In dieser Konstruktion werden subjektive, intersubjektive und objektive Fäden wie in einem Webstuhl des Lebens miteinander verwoben. Was wir erkennen, sind die Umrisse eines neuen Modells, bei dem die kulturellen Grundlagen einer Organisation die soziale Kohäsion und Performanz ermöglicht. Dieses Bild des Webstuhls war die Inspiration für unsere Coachingangebote auf ‚Horizonte weben‘.

KI fordert uns als Kulturschaffende heraus

Wir leben im Zeitalter der schnellen und einfachen Antworten. Dieselben Menschen, die sich über simplifizierende Populisten und ihre einfach-gestrickten Weltbilder lustig machen, vertrauen kurioserweise den schnellen Antworten von KI-Modellen.

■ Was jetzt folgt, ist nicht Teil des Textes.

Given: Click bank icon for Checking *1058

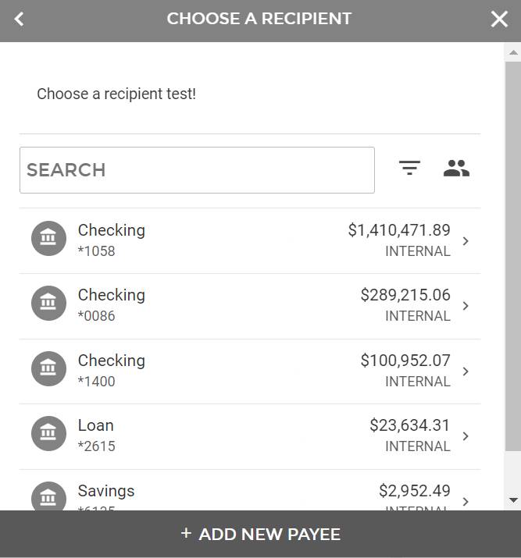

Wir haben weitreichende Entscheidungen zu treffen: bringen wir uns als Kulturschaffende mit der Unterstützung neuer Technologien ein, oder vertrauen wir völlig auf KI und machen wir uns damit als Kulturschaffende überflüssig? In dem Moment, in dem eine KI ‚menschlichere‘ Antworten auf die Frage findet ‚Wie bringe ich die Belegschaft von Home Office wieder zurück ins Büro?‘ als so mancher Manager, muss diese Frage gestellt werden – siehe https://chat.openai.com/share/20ceeef3-6700-4774-899f-103e7d684999 oder den großartigen GPT4-Chatverlauf zur Optimierung von Urlaubsanträgen von Martin Jahr https://www.linkedin.com/posts/martin-jahr-72559214b_a-post-of-kevin-tan-inspired-my-to-check-activity-7130156161609162752-6aDI?utm_source=share&utm_medium=member_desktop Er demonstriert am Beispiel wie organisationale Prozessoptimierung mit KI aussehen kann. Wäre eine Fachkraft im mittleren Management zu solchen Antworten fähig? Zugleich braucht es kluge Menschen, die verantwortlich mit maschinellem Lernen umgehen können.

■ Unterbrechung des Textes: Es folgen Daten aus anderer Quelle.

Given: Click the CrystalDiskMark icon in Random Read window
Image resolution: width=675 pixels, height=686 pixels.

Umgekehrt wird ein Schuh daraus: Die intelligentesten Methoden, die teuersten Beratungsteams und die besten Absichten scheitern und verpuffen, wenn die zugrunde liegende Organisationskultur nicht in der Lage ist, anstehende Veränderungsprozesse zu unterstützen. Ein kurzfristiger Konsens reicht für eine nachhaltige Entwicklung nicht aus.

Noch sind wir es, die Fragen stellen, Ziele formulieren und Entscheidungen treffen. Noch.

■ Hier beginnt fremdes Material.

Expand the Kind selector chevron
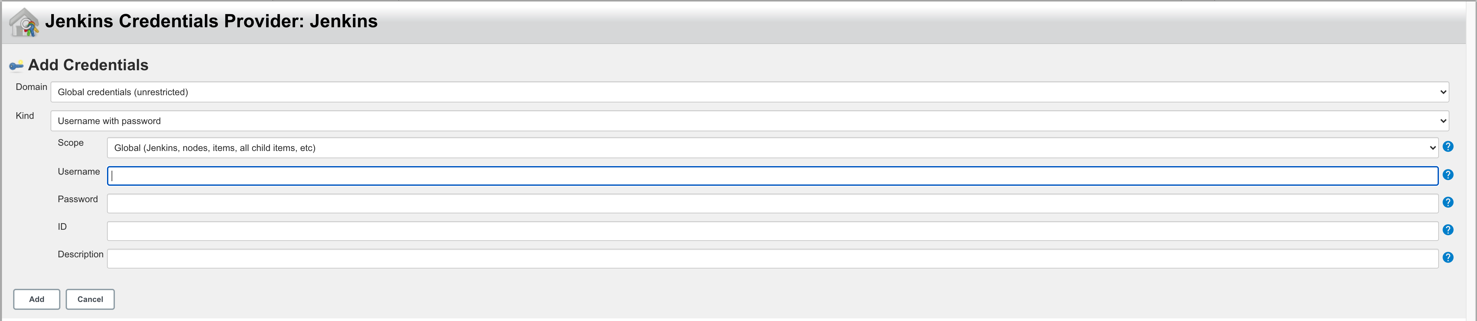The height and width of the screenshot is (321, 1477). [1443, 121]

Die nächste Generation der KI, die bereits in den Startlöchern steht (Q*, Gemini und einige andere), entwickelt sich vom ‚stochastischen Papagei‘ durch überwachtes Lernen (Supervised Learning) zum lernenden Zielerfüller. Sie arbeiten mit kleineren Datensätzen und können ihren Code eigenständig optimieren. Aber wessen Ziele sind das? In wessen Realität? Mit welchem Menschenbild? Und was hat das mit unserer Lebenszeit zu tun, unserem kostbarsten Gut?